Wednesday, December 17, 2008

How to Defeat Koobface


As published in the previous blog post, analysis of the current version of Koobface uncovered a very interesting part about it – its "ability" to resolve CAPTCHA protection at the Facebook web site. To put it simply, if Koobface was unable to resolve Facebook’s CAPTCHA protection, it would’ve been unable replicating because in order to submit a new message, one needs to resolve CAPTCHA image first.

Every time Koobface runs into CAPTCHA protection at Facebook, it transfers that image to its command-and-control server. From there, the image is relayed to an army of CAPTCHA resolvers, who work day and night ready to pick up a new image from their profile, solve it, submit an answer, and get paid something like 0.5 cent for the answer.

You wonder if it's financially sustainable?

Think about it this way: according to the World Bank, at least 80% of humanity lives on less than $10 a day. In the same time, web resources like this one, give its users an opportunity to make that kind of money ($9) in three hours by resolving CAPTCHA images relayed to them. Don’t you think the potential army of CAPTCHA resolvers has all the reasons to grow?

Detailed analysis of traffic between Koobface and its command-and-control server allowed tapping into its communication channel and injecting various CAPTCHA images in it to assess response time and accuracy. The results are astonishing – the remote site resolved them all.

But here is a twist: uploading a large number of random CAPTCHA images into its communication channel will load its processing capacity, potentially up to a denial-of-service point. Well, if not that far, then at least it could potentially harm its business model, considering that the cost of resolving all those injected images would eventually be paid by the Koobface gang.

The tapping mechanism is best illustrated with the following scheme:



There was a tool specifically built to upload CAPTCHA images to the Kobface C&C server and receive the responses. It is available for download here (the ZIP file contains a few test images to upload).

The tool opens up an interesting "dialog" with the back-end operators, a dialog with some interesting discoveries.

At first, the response clearly looks like it was produced by automation:



As seen in this example, the automation tried to OCR the image (which contains a very specific Russian word) – it’s very unlikely that a human would have provided such answer.

Trying to submit it images with the provocative phrases had no luck either – the remote server resolves them vigorously – as if it was a bot, or maybe a smart operator instructed to reply as if he or she was a bot:



But given that no automation can presumably handle really complex images – images that are difficult even for humans to resolve, let’s try to submit with the tool the more complex ones. Here are the results:



As seen on the picture, all Facebook’s CAPTCHAs were resolved pretty well.

But here are a couple of bloopers – these images were resubmitted because the original answers were totally wrong:



Let’s see how it withstands Google’s CAPTCHAs. Here is another blooper revealed:



The wrong answers like "edtgted rghf", "edrfb dfbn", "dfgd dfg", and "asdf df" mean it was not an automation. Otherwise, it would have tried to resolve the images at least partially, or maybe provided nonsense for the noise detected in the picture or any other answer suggesting it was a bot. In the end, the wrong answers would have been at least consistent across several attempts.

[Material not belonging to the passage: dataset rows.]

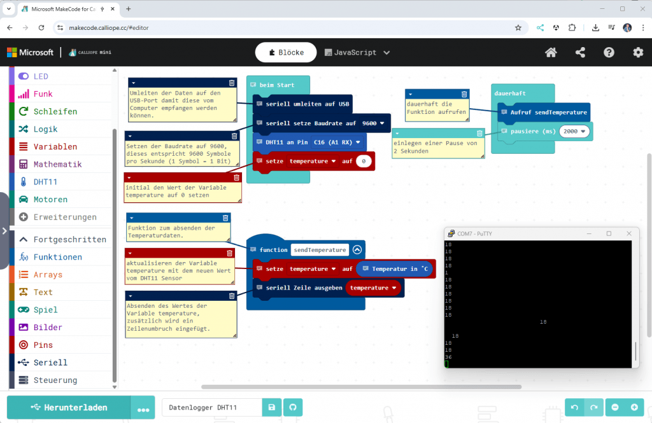Save the project using the disk icon

pos(271,407)
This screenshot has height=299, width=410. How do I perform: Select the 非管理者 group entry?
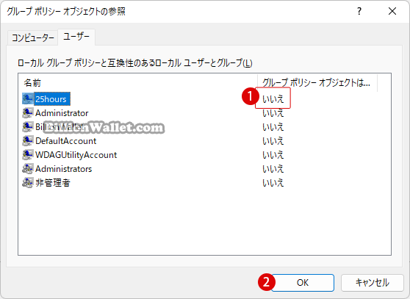(x=53, y=183)
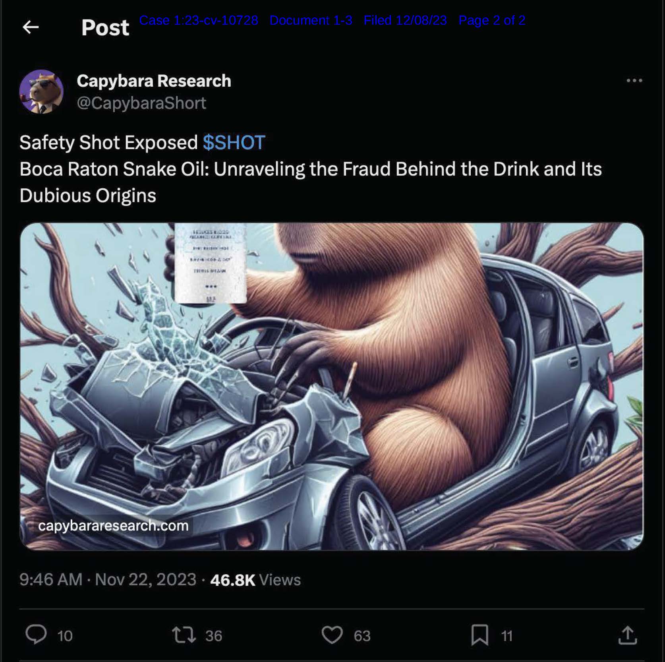Click the reply speech bubble icon

(36, 634)
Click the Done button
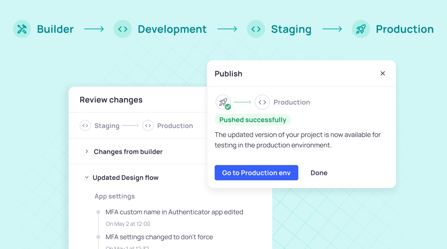This screenshot has width=447, height=249. click(x=319, y=173)
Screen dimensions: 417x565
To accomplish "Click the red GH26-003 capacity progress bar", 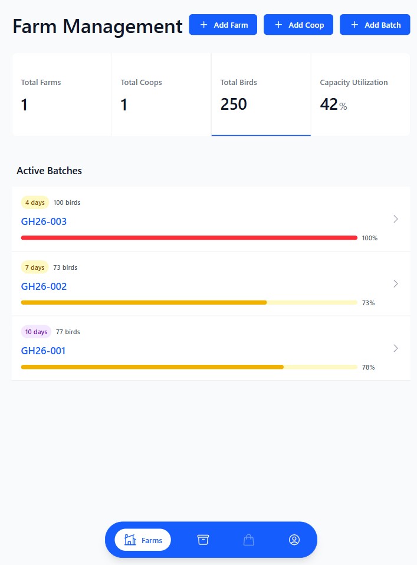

These wrong answers simply mean someone was hitting the keyboard (check these keys location), giving those pictures up as too complex puzzles that require too much time/attention, in order to proceed to the easier ones.

These results could mean that the back-end CAPTCHA server has a queue of CAPTCHA images to resolve, and in front of that queue there must be an automation that firstly tries to resolve CAPTCHAs automatically, by using optic image recognition techniques. If the automation fails, it then passes the image down into the queue to be further distributed and picked up by an operator to be processed manually. Such relaying obviously has no method to oppose, as it destroys the very meaning of CAPTCHA – to distinguish a bot from a human. By having them eventually processed by humans, the only reason to keep CAPTCHA protection is to make the resolving process as expensive as 0.5 cent per image.

The question is: is it expensive enough to be justified at all? Probably, it’s expensive enough for the kids who build malware out of curiosity or self-determination (compare it with a trivial latch on your window). But it’s nothing for those guys who build malware for any kind of profit (case with Koobface) as more than likely they can afford 0.5 cent per image.

Taking the C&C down? Maybe, but it will rather pop up in a different place the very next day.

A different way of destroying it is via poisoning its traffic with the fake CAPTCHAs that look exactly as the ones that are passed by a valid Koobface worm. In this case, Koobface authors will be paying for every fake CAPTCHA resolved, the ones generated in the lab, not the real-wild-world ones.

Destroying it financially could be a better option in the end.